■ Goal of the exercise
Look through the data below and output, unchanged, every line from the one holding "Given: Select the ENTERPRISE tag badge" through the one holding "This screenshot has width=914, height=682.", inclusive. Skip the pictures.

■ Materials provided
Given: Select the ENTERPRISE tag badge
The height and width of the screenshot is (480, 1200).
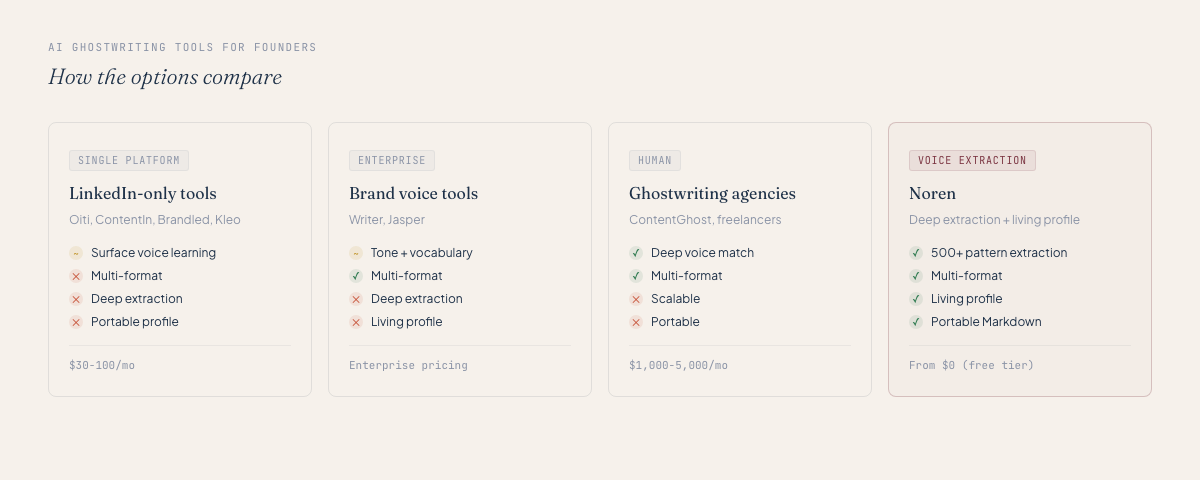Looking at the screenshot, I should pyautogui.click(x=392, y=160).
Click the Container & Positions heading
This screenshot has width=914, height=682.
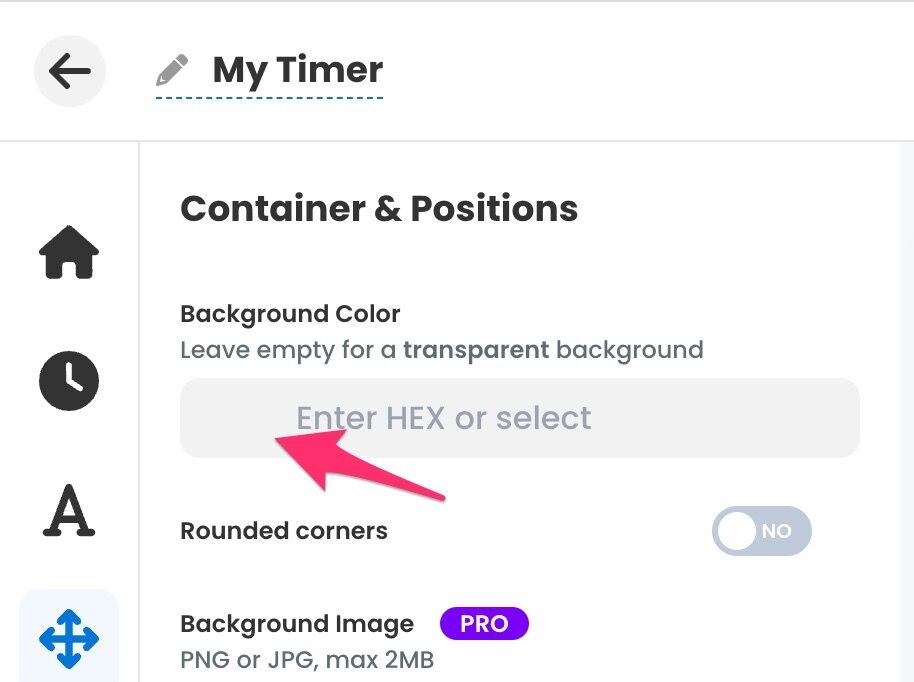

--

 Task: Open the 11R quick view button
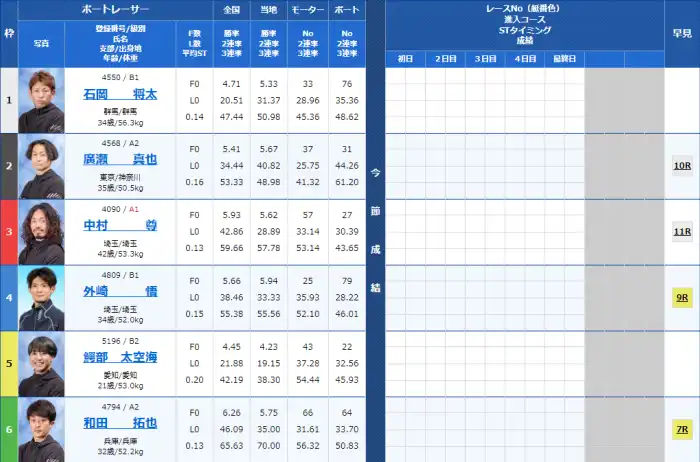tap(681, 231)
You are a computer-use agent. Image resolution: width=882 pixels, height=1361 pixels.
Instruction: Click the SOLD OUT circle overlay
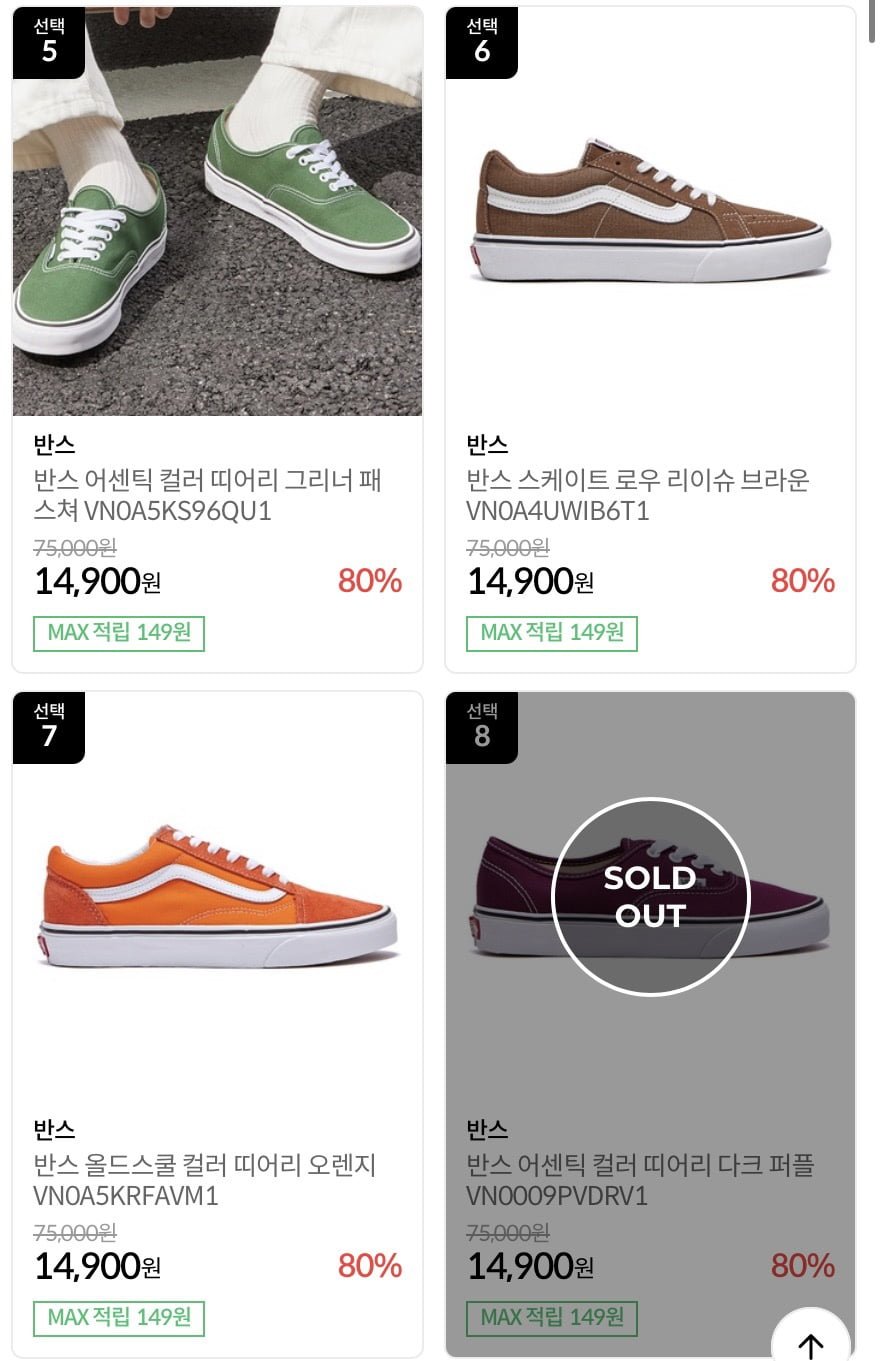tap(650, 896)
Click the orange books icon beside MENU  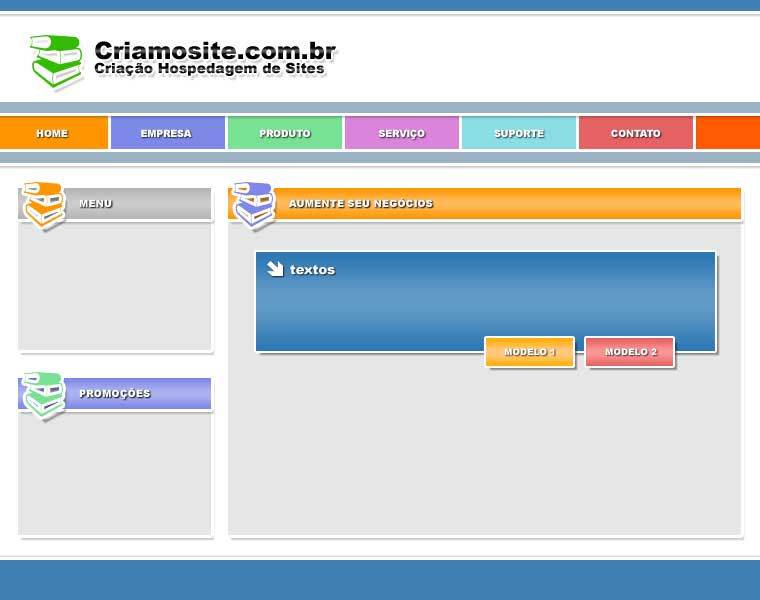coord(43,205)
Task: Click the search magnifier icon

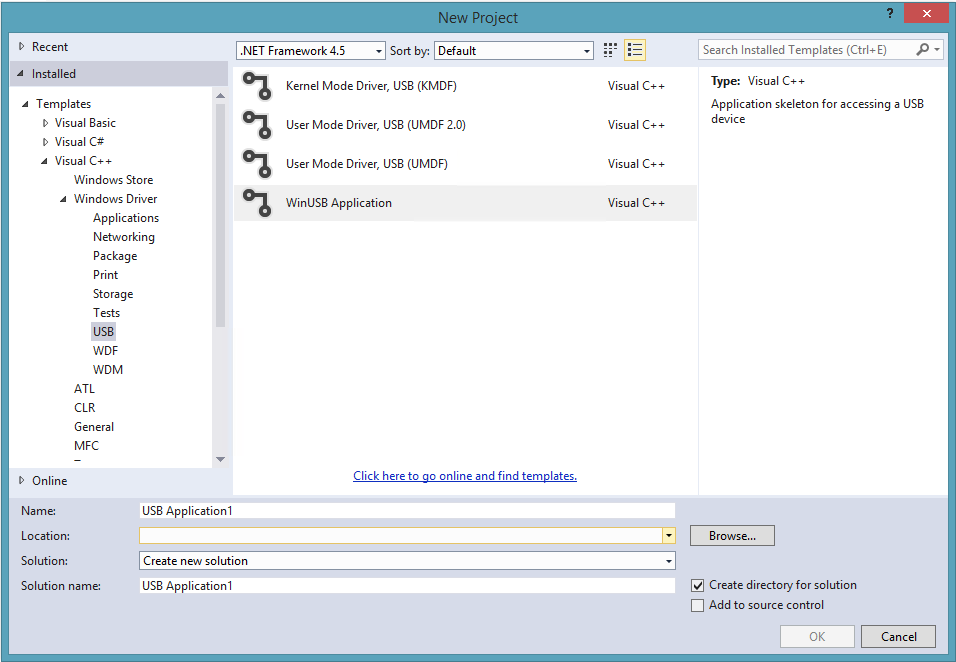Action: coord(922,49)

■ Response area
Given: Select the ENTERPRISE tag badge
The height and width of the screenshot is (480, 1200).
Looking at the screenshot, I should pyautogui.click(x=392, y=160).
Click the Container & Positions heading
This screenshot has width=914, height=682.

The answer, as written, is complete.